Below are the records; pull every line that includes "Switch".

(Stored items)
------------------------------------------------------------------------

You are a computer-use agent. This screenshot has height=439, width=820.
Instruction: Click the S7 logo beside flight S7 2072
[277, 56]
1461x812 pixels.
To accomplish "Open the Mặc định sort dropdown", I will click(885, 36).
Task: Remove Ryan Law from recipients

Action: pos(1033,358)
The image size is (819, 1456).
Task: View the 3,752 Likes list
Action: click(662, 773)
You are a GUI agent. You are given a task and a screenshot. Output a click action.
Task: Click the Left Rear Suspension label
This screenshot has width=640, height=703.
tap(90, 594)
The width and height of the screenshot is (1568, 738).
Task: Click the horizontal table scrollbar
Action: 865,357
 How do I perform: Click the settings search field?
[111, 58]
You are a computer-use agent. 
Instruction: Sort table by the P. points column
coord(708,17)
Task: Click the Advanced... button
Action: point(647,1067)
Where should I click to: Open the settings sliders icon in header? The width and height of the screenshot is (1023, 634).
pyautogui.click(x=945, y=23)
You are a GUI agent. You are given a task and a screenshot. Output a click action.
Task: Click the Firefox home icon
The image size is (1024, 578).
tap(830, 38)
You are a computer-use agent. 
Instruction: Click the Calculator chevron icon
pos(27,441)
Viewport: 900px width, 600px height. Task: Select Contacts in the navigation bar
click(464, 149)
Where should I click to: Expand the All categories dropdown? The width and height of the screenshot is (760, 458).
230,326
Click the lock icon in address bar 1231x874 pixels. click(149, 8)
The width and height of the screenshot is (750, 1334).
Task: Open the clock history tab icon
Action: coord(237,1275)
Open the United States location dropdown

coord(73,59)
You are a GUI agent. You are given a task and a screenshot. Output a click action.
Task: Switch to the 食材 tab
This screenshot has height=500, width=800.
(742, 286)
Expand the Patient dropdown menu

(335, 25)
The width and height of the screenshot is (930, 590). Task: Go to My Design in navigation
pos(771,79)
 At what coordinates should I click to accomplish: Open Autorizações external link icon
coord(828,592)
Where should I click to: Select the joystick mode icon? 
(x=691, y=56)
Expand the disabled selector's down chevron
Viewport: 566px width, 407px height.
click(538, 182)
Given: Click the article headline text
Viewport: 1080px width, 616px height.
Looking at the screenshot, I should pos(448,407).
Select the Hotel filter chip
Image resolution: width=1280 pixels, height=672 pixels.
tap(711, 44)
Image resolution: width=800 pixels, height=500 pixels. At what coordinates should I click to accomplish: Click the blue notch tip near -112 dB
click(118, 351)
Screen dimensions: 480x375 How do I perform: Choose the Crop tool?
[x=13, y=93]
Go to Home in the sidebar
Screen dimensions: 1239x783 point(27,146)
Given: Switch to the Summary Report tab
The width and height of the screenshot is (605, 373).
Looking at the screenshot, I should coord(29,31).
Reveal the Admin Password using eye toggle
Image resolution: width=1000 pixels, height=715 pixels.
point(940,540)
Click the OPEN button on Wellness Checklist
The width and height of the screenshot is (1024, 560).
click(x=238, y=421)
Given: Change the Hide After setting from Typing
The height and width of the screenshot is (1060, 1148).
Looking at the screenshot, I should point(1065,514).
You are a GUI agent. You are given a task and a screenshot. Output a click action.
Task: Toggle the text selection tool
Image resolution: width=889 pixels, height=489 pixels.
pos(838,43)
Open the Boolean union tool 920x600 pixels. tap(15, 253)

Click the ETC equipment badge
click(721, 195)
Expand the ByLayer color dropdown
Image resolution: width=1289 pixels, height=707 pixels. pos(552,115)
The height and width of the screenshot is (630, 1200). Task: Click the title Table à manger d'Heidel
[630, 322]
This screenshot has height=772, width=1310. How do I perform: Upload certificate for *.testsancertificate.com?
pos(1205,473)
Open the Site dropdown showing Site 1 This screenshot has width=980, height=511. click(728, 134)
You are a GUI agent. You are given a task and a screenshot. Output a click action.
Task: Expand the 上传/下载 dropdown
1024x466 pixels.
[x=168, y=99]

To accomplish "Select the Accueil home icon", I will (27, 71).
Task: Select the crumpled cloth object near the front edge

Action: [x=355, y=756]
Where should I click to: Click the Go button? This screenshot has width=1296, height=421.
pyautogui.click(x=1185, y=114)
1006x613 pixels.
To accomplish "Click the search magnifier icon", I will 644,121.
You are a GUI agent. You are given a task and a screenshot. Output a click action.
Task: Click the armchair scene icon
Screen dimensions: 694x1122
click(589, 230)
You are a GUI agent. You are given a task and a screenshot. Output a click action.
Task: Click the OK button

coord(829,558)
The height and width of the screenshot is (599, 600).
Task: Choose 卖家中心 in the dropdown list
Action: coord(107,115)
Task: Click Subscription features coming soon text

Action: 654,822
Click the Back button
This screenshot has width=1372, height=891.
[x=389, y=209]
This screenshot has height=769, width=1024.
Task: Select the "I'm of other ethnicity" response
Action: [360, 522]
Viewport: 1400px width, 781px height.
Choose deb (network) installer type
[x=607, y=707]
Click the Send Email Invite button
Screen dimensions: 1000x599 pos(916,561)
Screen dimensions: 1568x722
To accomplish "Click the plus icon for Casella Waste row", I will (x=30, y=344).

------------------------------------------------------------------------

[WRITTEN ANSWER]
Task: Switch to the 食材 tab
Given: Switch to the Summary Report tab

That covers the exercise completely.